### Assigned task
Set down, exactly and with nothing added, the lines running from the one that holds "Screen dimensions: 1506x812" to the final line of the records. Pictures stay out of the copy.

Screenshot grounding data
━━━━━━
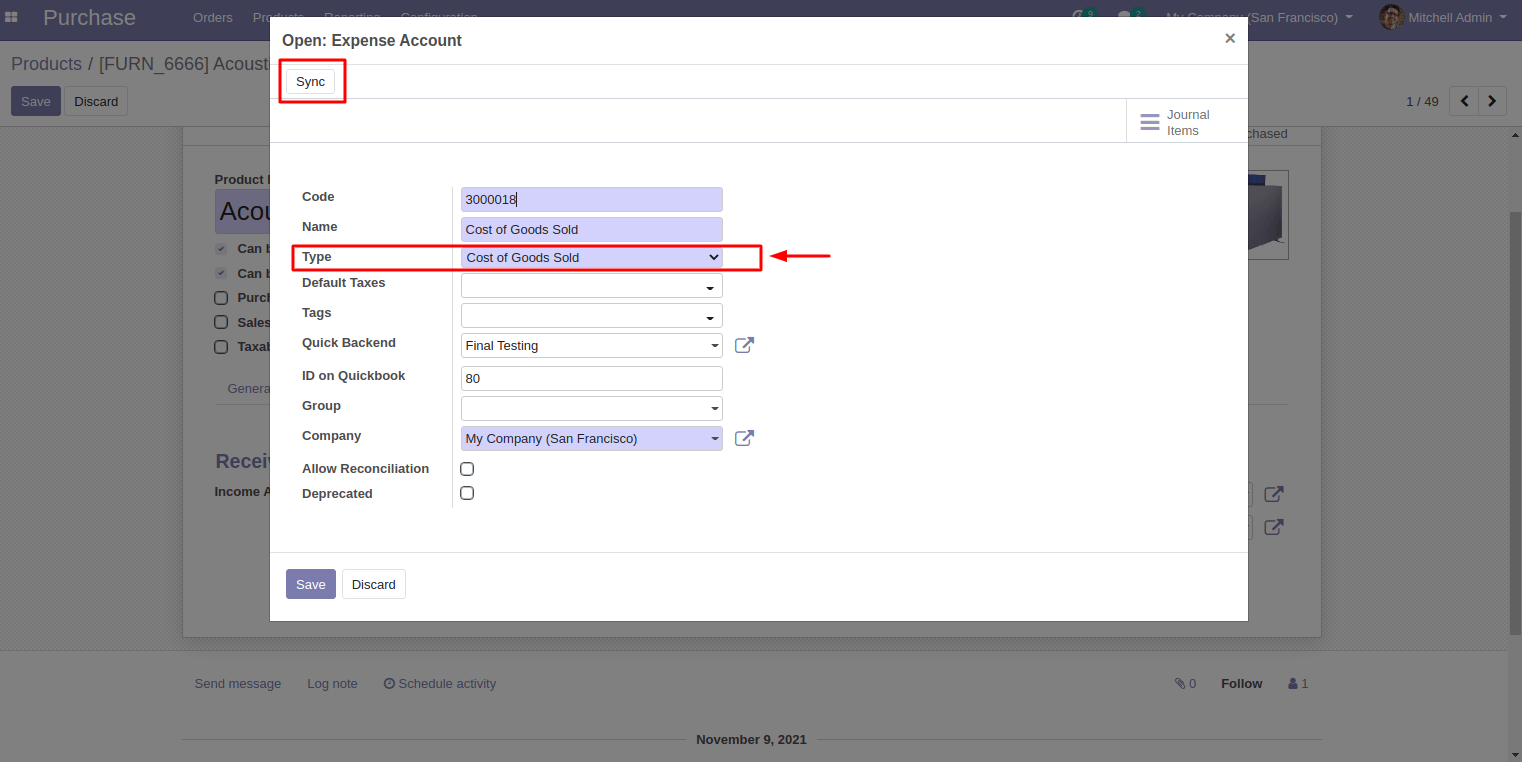Uncheck the Purchase option in left panel
The height and width of the screenshot is (762, 1522).
(221, 297)
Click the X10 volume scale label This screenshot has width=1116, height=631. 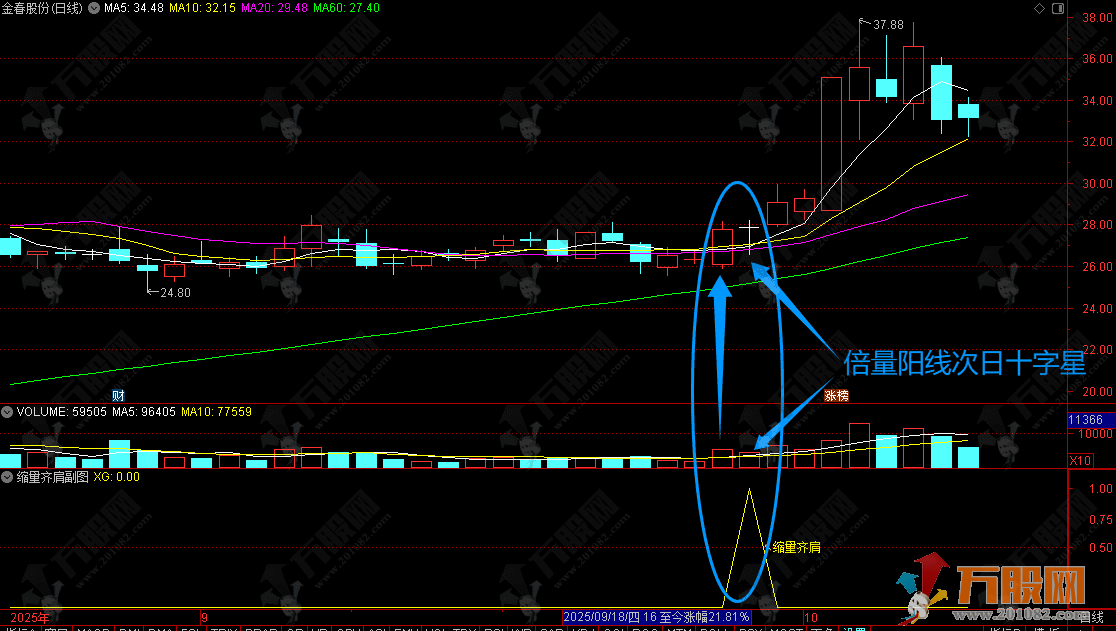coord(1080,461)
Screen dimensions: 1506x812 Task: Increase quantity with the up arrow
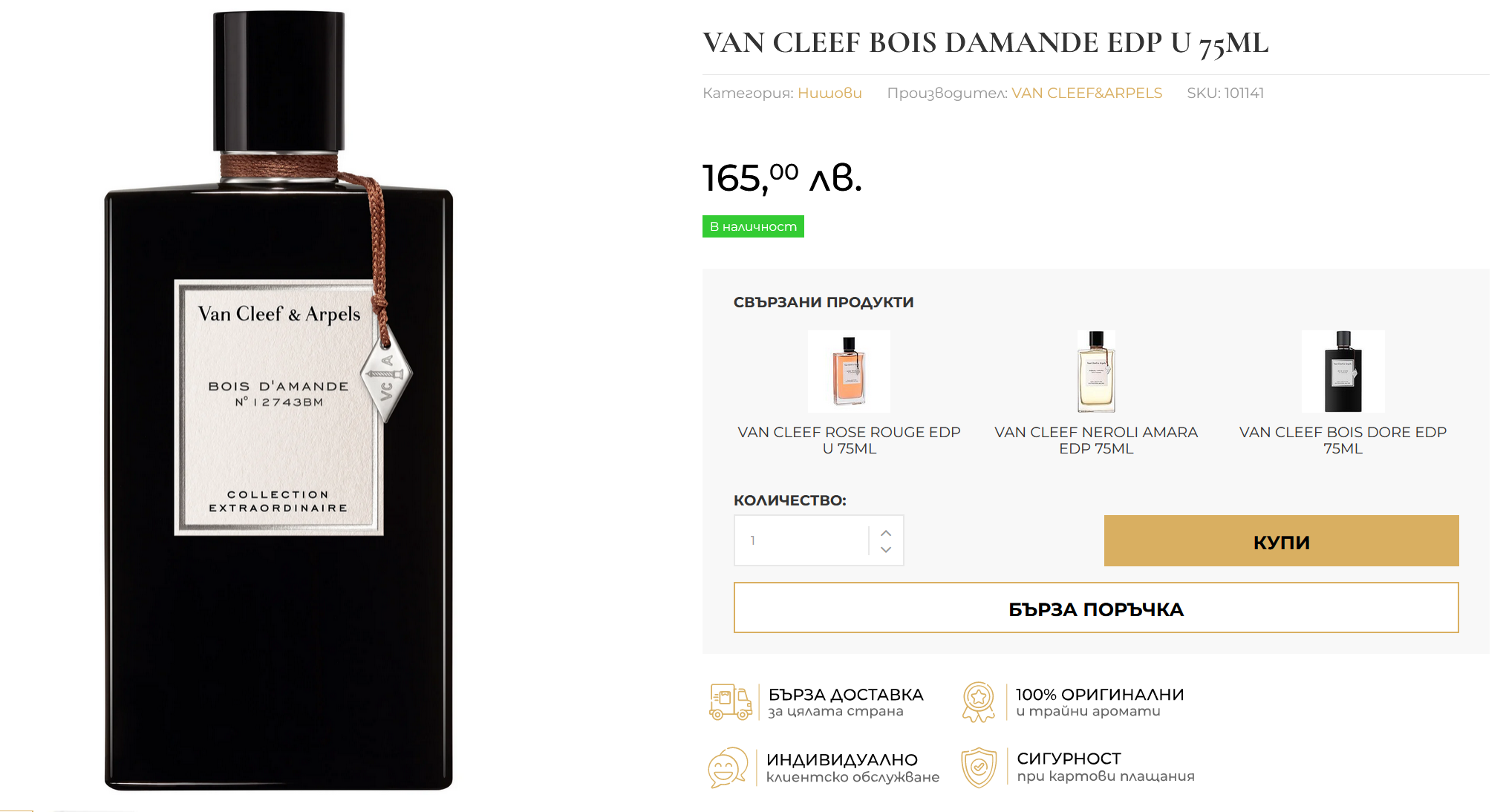point(886,533)
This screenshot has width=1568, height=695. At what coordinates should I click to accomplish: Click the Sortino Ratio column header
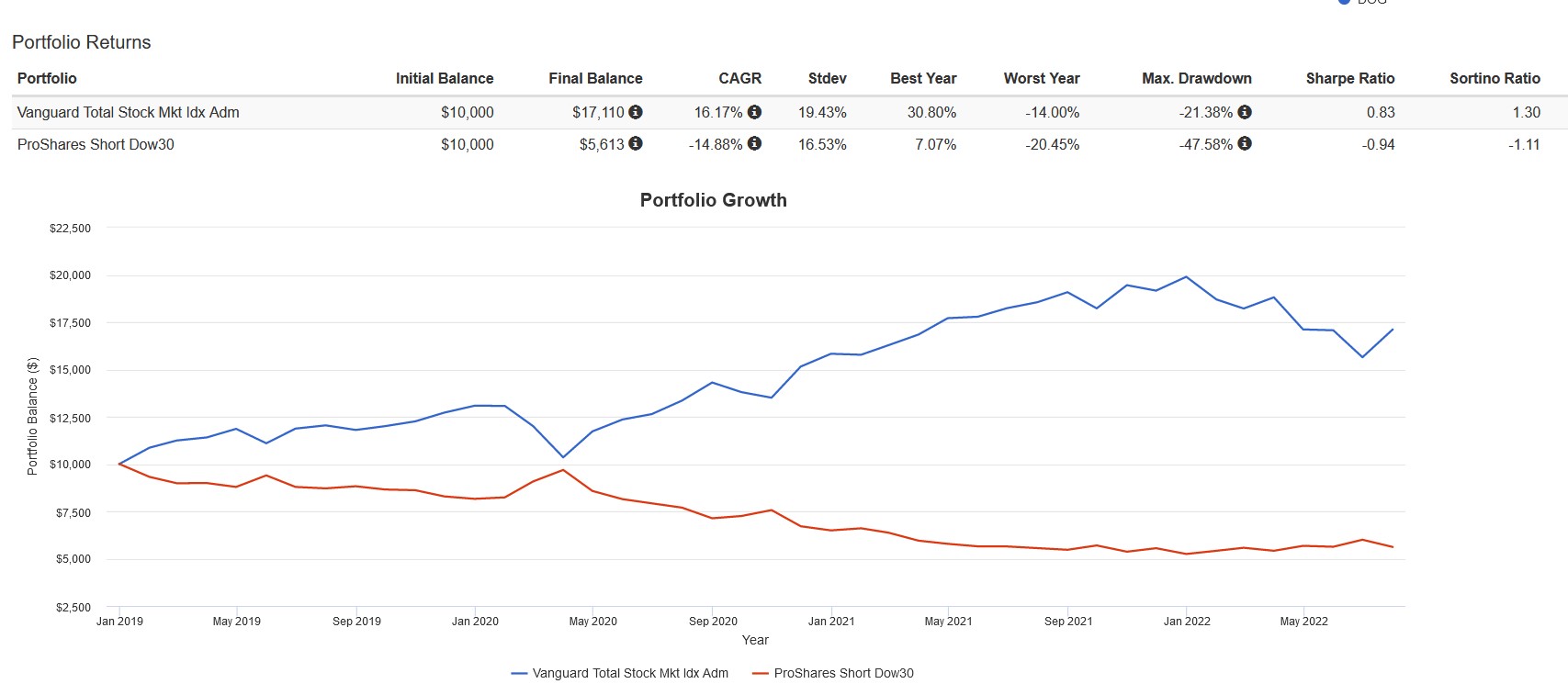tap(1495, 78)
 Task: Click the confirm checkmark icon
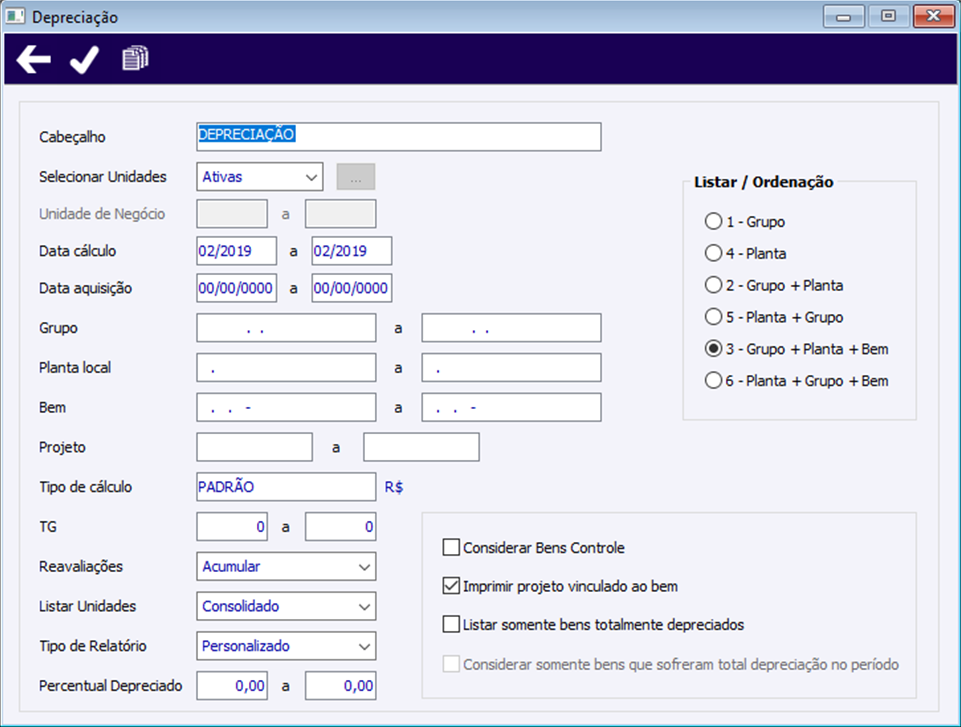click(83, 61)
━━━━━━
### Exercise response
Screen dimensions: 1506x812 Task: Increase quantity with the up arrow
point(886,533)
This screenshot has width=1568, height=695. At what coordinates should I click to accomplish: Click the Sortino Ratio column header
tap(1495, 78)
 Task: Click the confirm checkmark icon
click(83, 61)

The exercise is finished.